#### PROVIDED RECORDS ####

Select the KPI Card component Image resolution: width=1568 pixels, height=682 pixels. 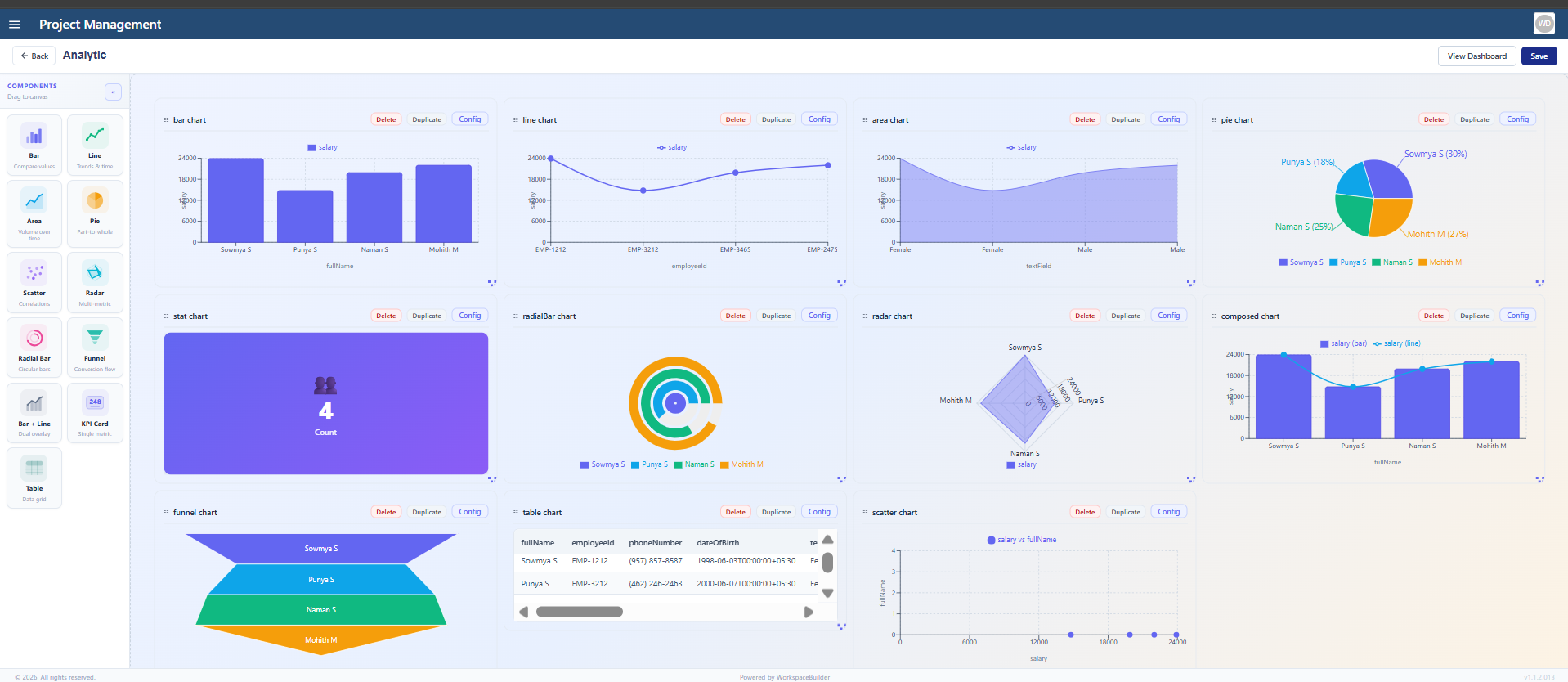point(95,413)
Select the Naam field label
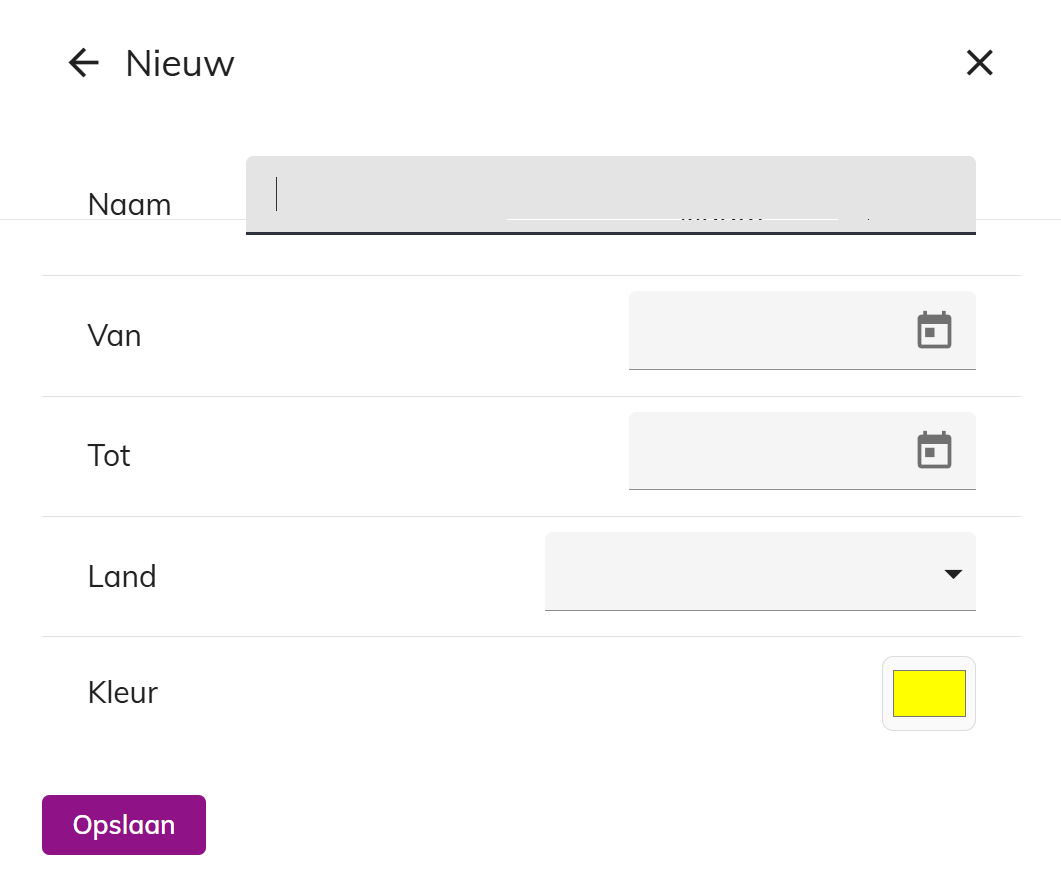 (x=129, y=204)
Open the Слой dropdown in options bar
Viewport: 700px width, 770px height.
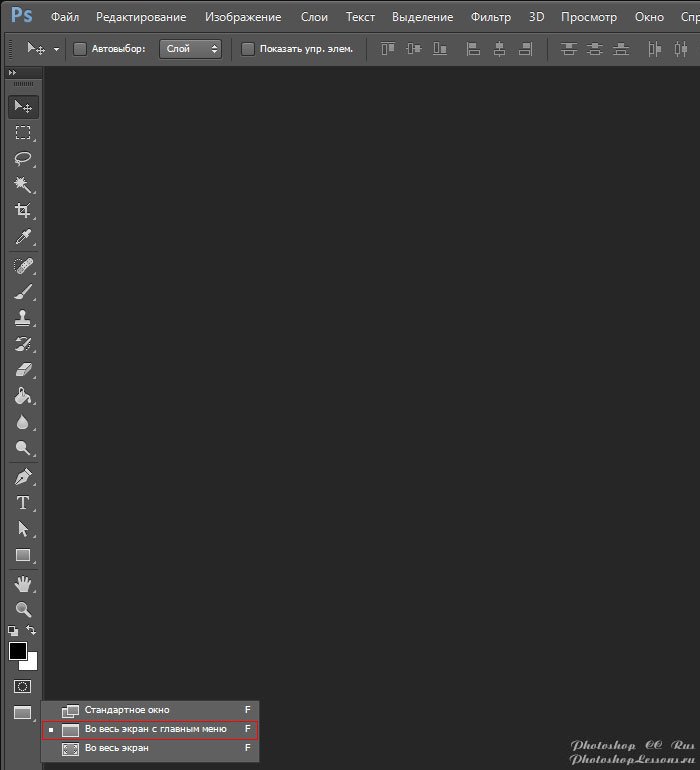click(x=190, y=48)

####

* _TASK PROMPT_: With pictures excluded, the lines running from the one containing "Select the Naam field label" through the last line of the records above are to be restated exactly and in full.

* _TASK ANSWER_:
Select the Naam field label
 (x=129, y=204)
Open the Слой dropdown in options bar
Viewport: 700px width, 770px height.
click(x=190, y=48)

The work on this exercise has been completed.